"A organização e os respetivos Estados membros vão permitir a presença nesta cimeira do Governo 'de facto', o que é sintomático de um reconhecimento prático do mesmo", disse à Lusa Filipe Vasconcelos Romão, especialista em Relações Internacionais e professor da Universidade Autónoma de Lisboa.
No sábado, líderes e chefes de diplomacia dos 10 países da ASEAN reúnem-se em Jacarta para discutir a crise em Myanmar e o cabecilha do golpe militar de 01 de fevereiro, Min Aung Hlaing será escutado durante o encontro.

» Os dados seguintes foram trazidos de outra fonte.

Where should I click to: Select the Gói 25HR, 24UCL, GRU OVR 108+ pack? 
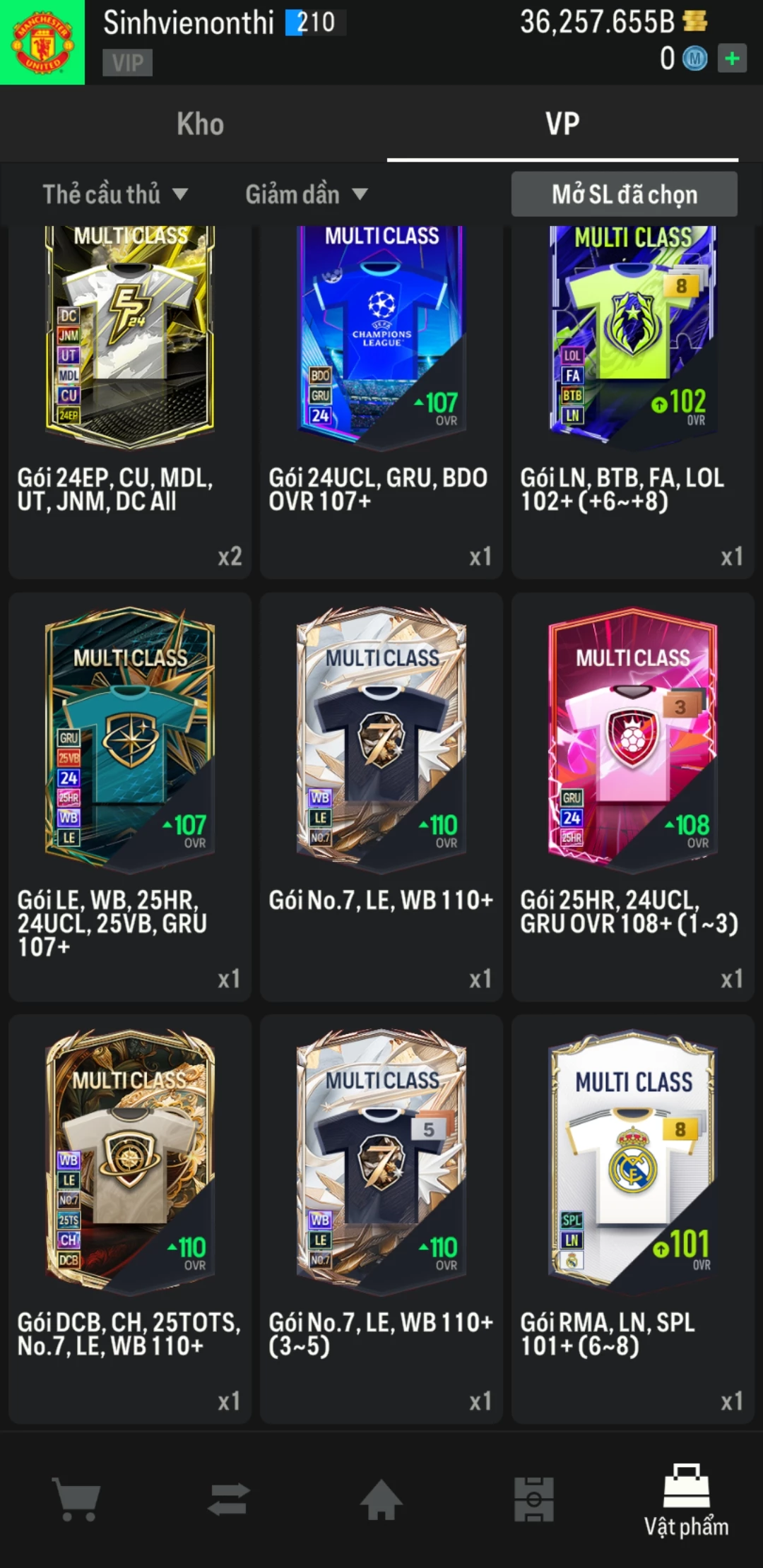[x=633, y=797]
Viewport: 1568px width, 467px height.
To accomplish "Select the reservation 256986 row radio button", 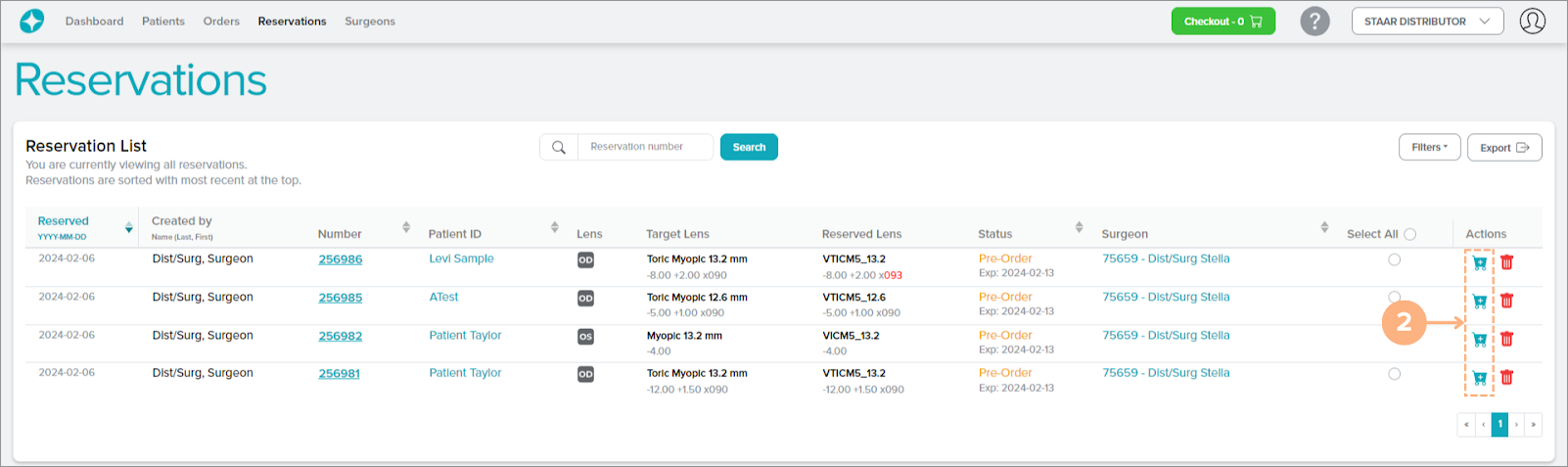I will pyautogui.click(x=1394, y=259).
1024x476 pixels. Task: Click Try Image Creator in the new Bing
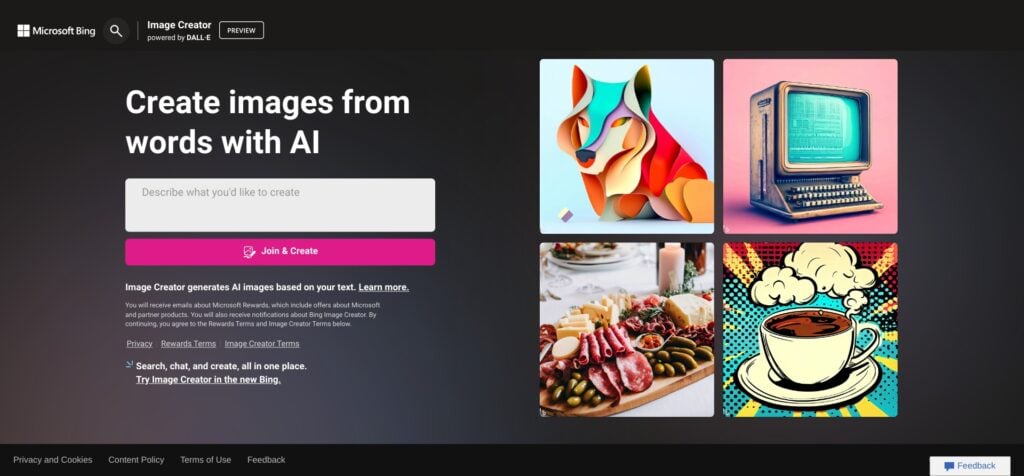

"Os sinais de que dispomos não são animadores", depreende Vasconcelos Romão, lembrando que "a questão da democracia e dos Direitos Humanos poderá não ser prioritária" para a ASEAN, quando se analisa a estratégia de vários dos seus países membros, em particular o autoritarismo de regimes comunistas (Laos e Vietname) ou a monarquia absoluta (Brunei).
Desde o golpe militar de 01 de fevereiro em Myanmar, que removeu do poder a líder civil Aung San Suu Kyi, as forças de segurança já mataram mais de 700 pessoas e as Nações Unidas estimam que mais de 250.000 tenham sido obrigadas a migrar, numa crise que tem provocado a condenação da comunidade internacional.
Filipe Vasconcelos Romão aconselha que se fique atento para ver que sinais de apoio externo terá o Governo de Unidade Nacional, que "pretende agregar a oposição ao golpe e assumir-se como Governo legítimo".
Na quinta-feira, o Presidente indonésio, Joko Widodo, e o primeiro-ministro tailandês, Prayut Chan-o-Cha, tiveram uma conversa telefónica preparatória da cimeira, durante a qual reconheceram que a situação em Myanmar é um desafio à estabilidade na região, de acordo com um comunicado emitido no final da reunião.
Nos últimos dias, os líderes de alguns países membros da ASEAN colocaram mesmo em cima da mesa a hipótese de a cimeira servir para formalizar a expulsão de Myanmar da organização, mas a opção não é consensual e esbarra contra a estratégia montada pela enviada especial da ONU, Christine Schraner Burgener, que insiste numa solução inclusiva.
A dúvida reside, em grande parte, na atitude que a junta militar vier a tomar durante e após esta cimeira, sabendo-se da sua resiliência perante sanções internacionais e condenações veementes de organizações de defesa dos Direitos Humanos.
Para Vasconcelos Romão, de momento, a junta militar que tomou o poder pesou as vantagens e inconvenientes da sua posição de força e prefere o isolamento externo à indecisão política interna.
"Os militares poderão ter concluído ter mais a perder com a evolução e amadurecimento do regime do que com um novo golpe que projeta uma imagem negativa e os isola formalmente", explicou o analista.
"A expressiva renovação da maioria do partido de Aung San Suu Kyi (Liga Nacional para a Democracia), que obteve cerca de 70% dos assentos nas duas câmaras parlamentares nas eleições legislativas de 2020, dissipou as ilusões dos militares e reforçou a possibilidade de um cerco efetivo aos seus interesses políticos e económicos", explicou Vasconcelos Romão.
Para este professor de Relações Internacionais, as eleições de 2020 foram "o momento em que o golpe se tornou inevitável", levando a um extremar de posições que se tenta consolidar através da repressão sobre os movimentos populares que se manifestam nas ruas.
E esta posição de força joga-se também externamente, legitimando a resistência às sanções e às ameaças da comunidade internacional.
"O que está em jogo, por agora, parece superar amplamente a pressão internacional, sobretudo se houver uma predisposição das principais potências regionais para continuar a interagir com Myanmar", concluiu Filipe Vasconcelos Romão.